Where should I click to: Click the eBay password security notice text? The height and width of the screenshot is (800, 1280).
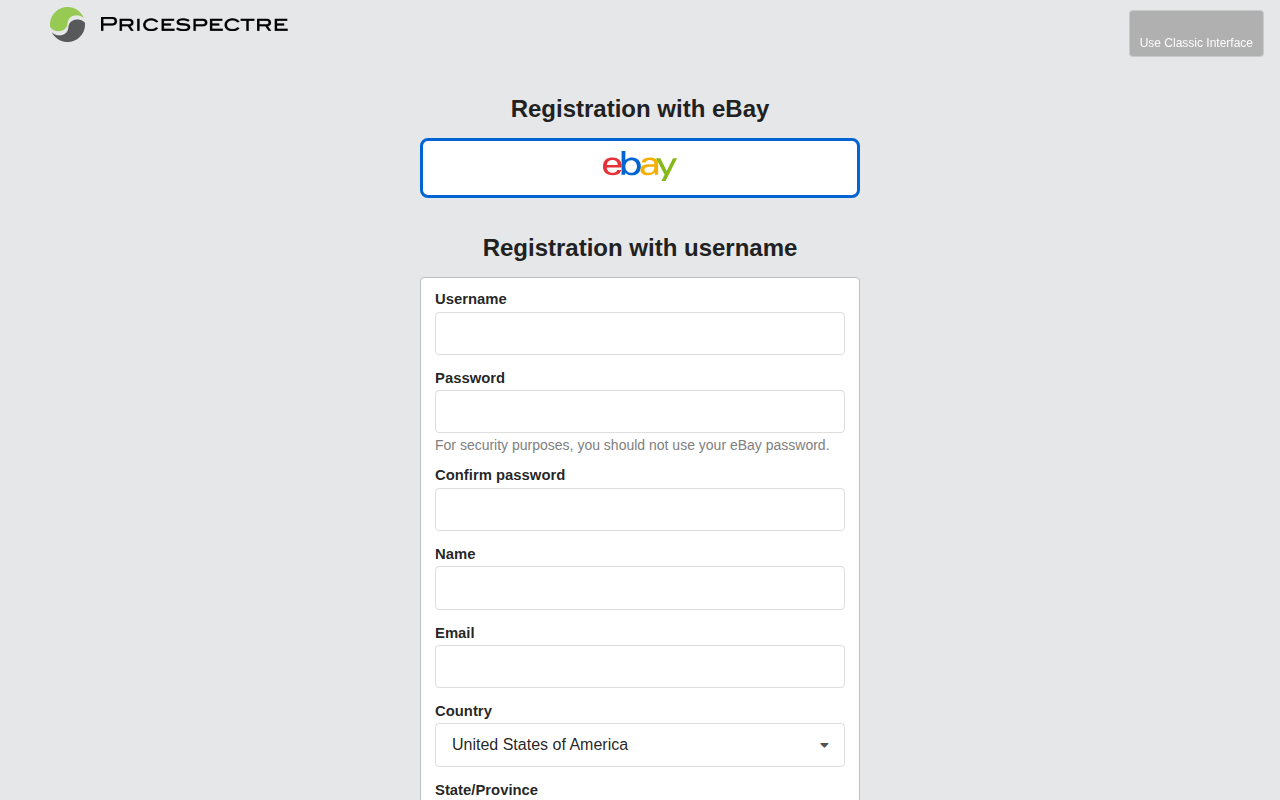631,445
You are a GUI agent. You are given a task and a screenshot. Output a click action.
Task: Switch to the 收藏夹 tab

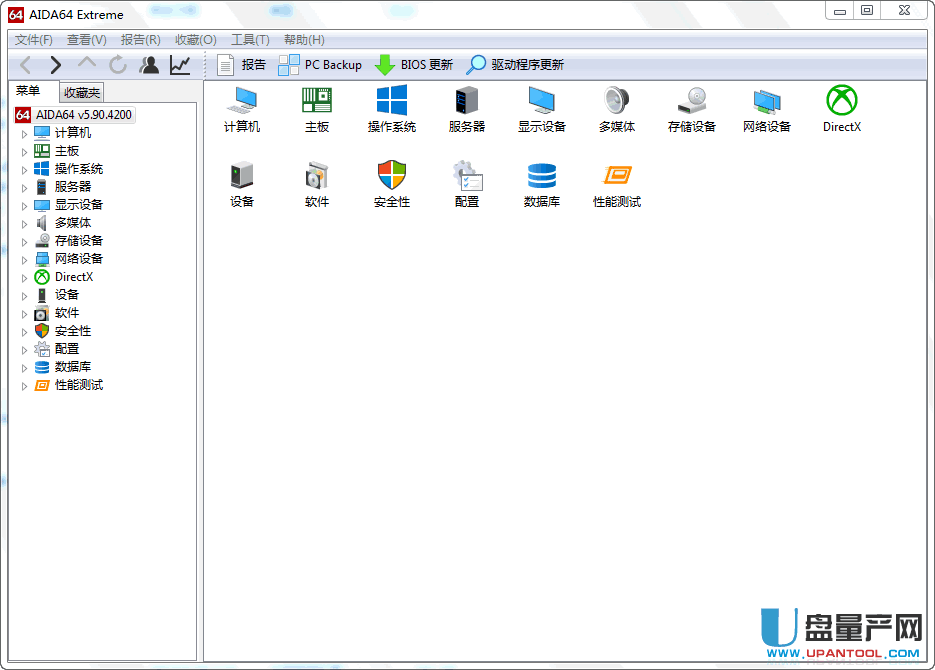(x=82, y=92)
- - - -
▶ What you have to do
Write out all of the material above again, requests included, without the pictures, and shift each answer's coordinates by adding 78 to every number in them. Leave every other number unchanged.

▶ The result
Where should I click to: Click the eBay password security notice text? The height and width of the screenshot is (800, 1280).
709,523
You are a GUI agent. You are given a task and a screenshot. Output a click action.
Task: Switch to the 收藏夹 tab

(x=160, y=170)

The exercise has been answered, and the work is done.